The Cortex-M architecture can be configured to support either big-endian or little-endian operation.

However, a specific Cortex-M implementation can only support one endianness -- it's hard-wired into the silicon, and cannot be changed. Every implementation I'm aware of has chosen little-endian.

1
old_timer On

You need to be reading the ARM documentation directly. The Technical Reference Manual touches on things like this. If you actually had the source to the cortex-m3 when building it into a chip then you would see the outer layers and or config options that you can touch.

From the cortex-m3 TRM

SETEND always faults. A configuration pin selects Cortex-M3 endianness.
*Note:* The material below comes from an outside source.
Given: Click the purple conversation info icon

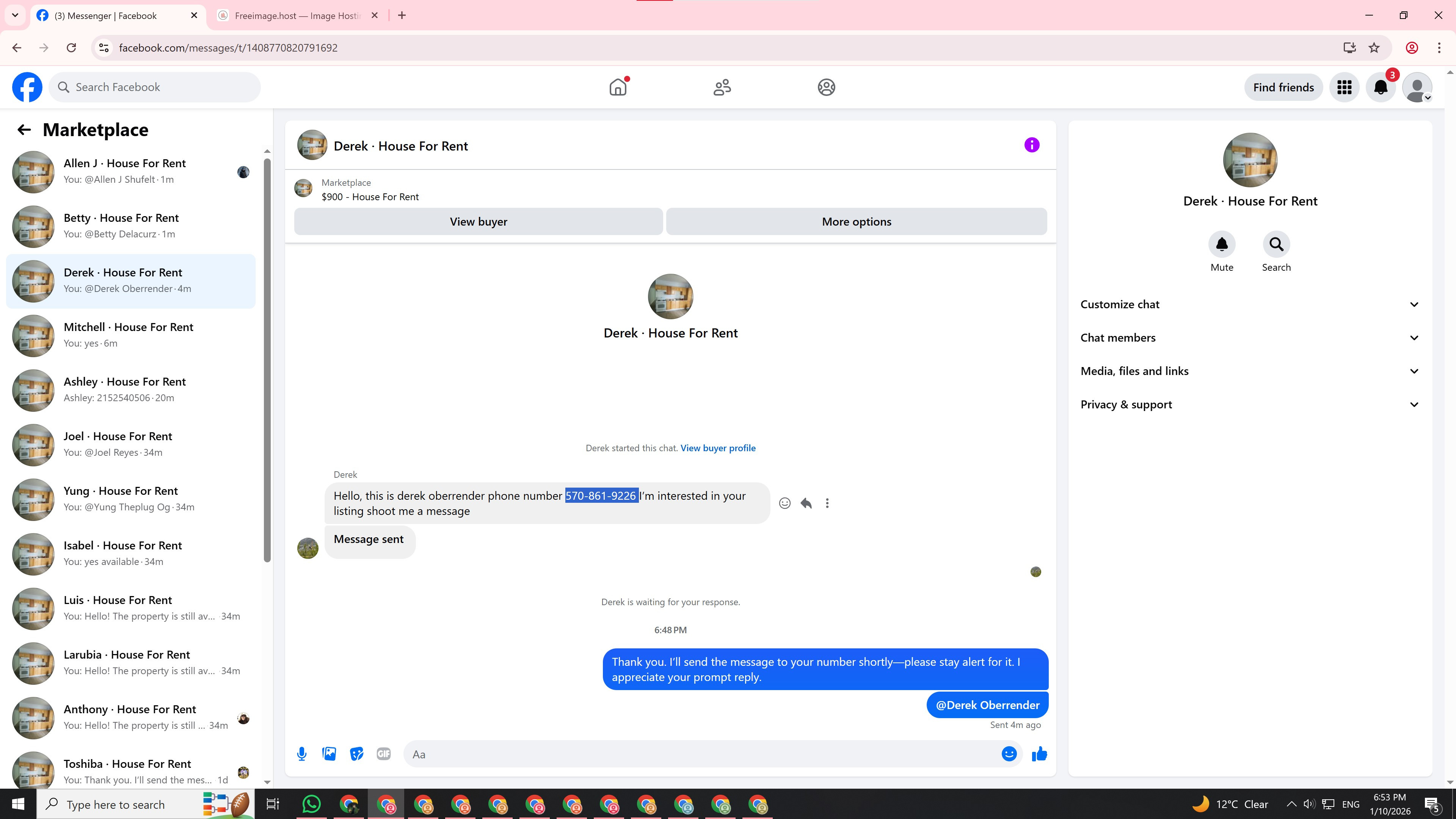Looking at the screenshot, I should pyautogui.click(x=1031, y=145).
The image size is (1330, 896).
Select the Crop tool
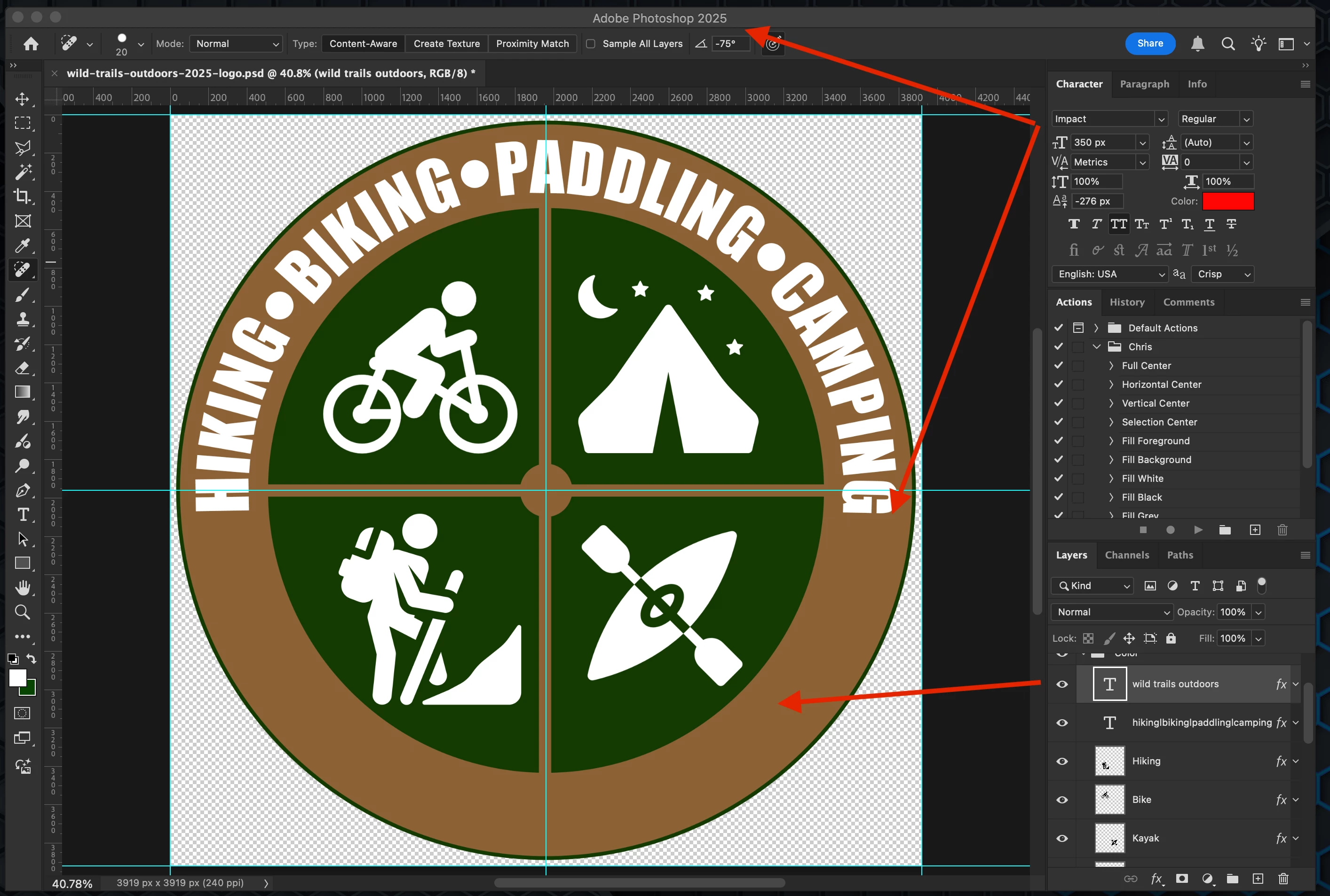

And then we have it in another hit:

The processor contains a configuration pin, BIGEND, that enables you to select either the little-endian or BE-8 big-endian format. This configuration pin is sampled on reset. You cannot change endianness when out of reset.

Technically it would be possible to build a chip where you could choose, it could be designed with an external strap connected to BIGEND, it could be some fuse or other non-volatile thing that you can touch and then pop reset on the ARM core, could have some other processor or logic that manages the booting of the ARM core and you talk to or program that before releasing reset on the ARM core.

In general it is a bad idea to go against the grain on default endianness for an architecture. ARM in particular now that there are two flavors and the latter (BE-8) being more painful (than BE-32). Granted there are other toolchains than gcc, but even with those the vast majority of the users, the vast majority of the indirect testing is in the native (little-endian) mode. Would even wonder how truly tested the logic is, does anyone outside ARMs design verification actually push that mode? Did they test it hard enough?

Have you tried actually building big endian cortex-m3 code? Since the cortex-m is a 16 bit instruction set (with thumb2 extensions) how does that affect BE-8. With BE-8 on a full sized ARM with ARM instructions the 32 bit data swaps but the 32 bit instructions do not. Perhaps this is in the TRM and I should read more, but does that work the same way on the cortex-m? The 16 bit instructions do not swap but the data does? What about on a full sized arm with thumb instructions? And does the toolchain match what the hardware expects?

BTW what that implies is there is a signal named BIGEND in the logic that you interface when you are building a chip around the cortex-m3 and you can go into that logic and change the default setting for BIGEND (I assume they have provided one) or as I have mentioned above you can add logic in your chip to make it a runtime option rather than compile time.